**ACTIVITY:** Report, in full, each line of the material below in which the string "status" occurs.

**MATERIAL TO PROCESS:**

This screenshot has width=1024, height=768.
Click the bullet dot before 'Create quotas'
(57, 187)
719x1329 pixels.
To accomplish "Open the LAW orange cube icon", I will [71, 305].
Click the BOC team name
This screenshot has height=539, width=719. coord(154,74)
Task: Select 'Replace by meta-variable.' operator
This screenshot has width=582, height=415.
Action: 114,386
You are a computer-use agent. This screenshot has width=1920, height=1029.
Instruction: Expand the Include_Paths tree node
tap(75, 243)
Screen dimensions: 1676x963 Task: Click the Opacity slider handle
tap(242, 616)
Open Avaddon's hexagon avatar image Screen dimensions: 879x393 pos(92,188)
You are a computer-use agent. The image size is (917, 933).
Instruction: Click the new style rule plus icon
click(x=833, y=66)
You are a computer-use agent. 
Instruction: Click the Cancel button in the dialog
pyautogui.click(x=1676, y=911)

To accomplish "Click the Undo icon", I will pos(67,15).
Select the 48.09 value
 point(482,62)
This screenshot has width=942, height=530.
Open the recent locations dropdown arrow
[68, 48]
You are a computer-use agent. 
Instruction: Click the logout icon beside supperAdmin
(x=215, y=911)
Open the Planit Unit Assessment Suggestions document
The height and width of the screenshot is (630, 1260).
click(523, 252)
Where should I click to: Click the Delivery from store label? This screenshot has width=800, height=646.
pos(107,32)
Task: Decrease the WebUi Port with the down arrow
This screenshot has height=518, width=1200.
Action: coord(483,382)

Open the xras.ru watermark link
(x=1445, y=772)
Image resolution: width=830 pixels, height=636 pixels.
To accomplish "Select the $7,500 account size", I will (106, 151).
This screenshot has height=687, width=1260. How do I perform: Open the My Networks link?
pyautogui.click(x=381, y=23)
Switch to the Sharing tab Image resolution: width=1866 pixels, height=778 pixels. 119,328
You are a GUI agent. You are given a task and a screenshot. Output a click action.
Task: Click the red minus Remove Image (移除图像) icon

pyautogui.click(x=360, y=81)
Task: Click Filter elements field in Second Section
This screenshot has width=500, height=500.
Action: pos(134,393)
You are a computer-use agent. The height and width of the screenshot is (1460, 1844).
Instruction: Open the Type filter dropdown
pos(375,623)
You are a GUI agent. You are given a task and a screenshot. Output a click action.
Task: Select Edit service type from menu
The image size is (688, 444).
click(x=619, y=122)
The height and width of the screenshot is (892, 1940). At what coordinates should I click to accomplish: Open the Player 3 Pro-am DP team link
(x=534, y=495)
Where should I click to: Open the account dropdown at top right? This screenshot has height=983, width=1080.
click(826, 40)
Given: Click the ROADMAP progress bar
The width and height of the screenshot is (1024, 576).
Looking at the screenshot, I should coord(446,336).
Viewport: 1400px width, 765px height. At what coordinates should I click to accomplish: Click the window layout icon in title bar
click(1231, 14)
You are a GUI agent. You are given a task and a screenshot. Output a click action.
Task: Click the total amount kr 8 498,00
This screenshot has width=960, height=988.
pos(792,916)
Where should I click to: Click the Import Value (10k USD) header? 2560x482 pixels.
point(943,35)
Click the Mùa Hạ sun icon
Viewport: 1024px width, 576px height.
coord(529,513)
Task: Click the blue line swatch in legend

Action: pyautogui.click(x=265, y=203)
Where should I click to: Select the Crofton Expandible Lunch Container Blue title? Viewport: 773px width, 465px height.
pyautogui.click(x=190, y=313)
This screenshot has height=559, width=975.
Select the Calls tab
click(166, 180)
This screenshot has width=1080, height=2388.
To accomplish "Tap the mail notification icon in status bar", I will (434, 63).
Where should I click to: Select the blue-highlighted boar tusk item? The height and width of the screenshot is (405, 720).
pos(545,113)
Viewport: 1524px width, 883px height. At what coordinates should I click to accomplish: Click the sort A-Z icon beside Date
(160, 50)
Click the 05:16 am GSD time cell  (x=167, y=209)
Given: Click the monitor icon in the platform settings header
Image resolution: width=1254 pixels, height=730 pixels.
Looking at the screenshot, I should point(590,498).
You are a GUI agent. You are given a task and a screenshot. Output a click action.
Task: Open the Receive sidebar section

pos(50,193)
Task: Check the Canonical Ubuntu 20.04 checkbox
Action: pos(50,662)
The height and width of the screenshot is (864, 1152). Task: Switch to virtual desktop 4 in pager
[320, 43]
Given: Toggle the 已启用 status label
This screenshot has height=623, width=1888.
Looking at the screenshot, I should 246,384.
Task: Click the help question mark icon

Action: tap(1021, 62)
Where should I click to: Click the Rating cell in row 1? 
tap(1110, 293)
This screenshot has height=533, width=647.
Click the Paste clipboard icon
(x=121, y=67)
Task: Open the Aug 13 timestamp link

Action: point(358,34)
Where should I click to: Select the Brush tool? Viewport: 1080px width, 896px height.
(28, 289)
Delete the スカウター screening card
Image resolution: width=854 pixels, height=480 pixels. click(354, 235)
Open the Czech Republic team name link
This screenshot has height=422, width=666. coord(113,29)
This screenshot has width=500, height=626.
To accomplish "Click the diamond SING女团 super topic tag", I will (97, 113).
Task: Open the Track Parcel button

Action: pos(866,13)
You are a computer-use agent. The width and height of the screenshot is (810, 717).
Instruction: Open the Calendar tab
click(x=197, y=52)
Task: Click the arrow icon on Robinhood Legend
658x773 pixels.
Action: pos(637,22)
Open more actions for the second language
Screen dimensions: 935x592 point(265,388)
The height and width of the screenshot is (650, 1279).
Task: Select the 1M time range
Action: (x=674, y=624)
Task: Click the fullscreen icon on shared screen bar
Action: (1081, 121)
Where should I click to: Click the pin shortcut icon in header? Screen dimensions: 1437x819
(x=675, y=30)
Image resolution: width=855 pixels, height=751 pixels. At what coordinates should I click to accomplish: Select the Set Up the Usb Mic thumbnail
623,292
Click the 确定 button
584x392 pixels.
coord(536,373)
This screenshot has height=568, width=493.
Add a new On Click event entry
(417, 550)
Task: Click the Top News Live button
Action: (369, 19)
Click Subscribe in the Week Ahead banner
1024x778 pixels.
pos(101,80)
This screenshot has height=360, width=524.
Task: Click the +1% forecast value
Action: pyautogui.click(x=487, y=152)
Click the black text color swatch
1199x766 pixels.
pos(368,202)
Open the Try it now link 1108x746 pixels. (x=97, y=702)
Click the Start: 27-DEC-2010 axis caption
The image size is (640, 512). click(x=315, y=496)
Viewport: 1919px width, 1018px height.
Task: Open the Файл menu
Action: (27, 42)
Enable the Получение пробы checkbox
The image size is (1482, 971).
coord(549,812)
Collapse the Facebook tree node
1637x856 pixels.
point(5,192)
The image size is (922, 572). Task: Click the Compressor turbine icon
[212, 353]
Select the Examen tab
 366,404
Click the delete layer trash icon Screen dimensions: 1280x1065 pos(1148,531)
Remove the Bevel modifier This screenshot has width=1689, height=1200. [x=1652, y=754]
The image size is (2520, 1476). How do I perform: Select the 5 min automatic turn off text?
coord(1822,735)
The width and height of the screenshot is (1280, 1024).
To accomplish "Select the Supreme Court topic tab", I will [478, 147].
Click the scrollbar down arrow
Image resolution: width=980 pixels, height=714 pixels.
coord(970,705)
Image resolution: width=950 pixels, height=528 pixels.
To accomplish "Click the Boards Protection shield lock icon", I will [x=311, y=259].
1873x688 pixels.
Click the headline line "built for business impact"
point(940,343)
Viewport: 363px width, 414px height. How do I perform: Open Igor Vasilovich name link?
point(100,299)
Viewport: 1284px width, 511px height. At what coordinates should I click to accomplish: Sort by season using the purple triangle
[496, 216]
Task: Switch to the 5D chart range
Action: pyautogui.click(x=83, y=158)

**RESPONSE FOR THIS EXERCISE:**
To accomplish "Tap the mail notification icon in status bar", I will (434, 63).
Given: Toggle the 已启用 status label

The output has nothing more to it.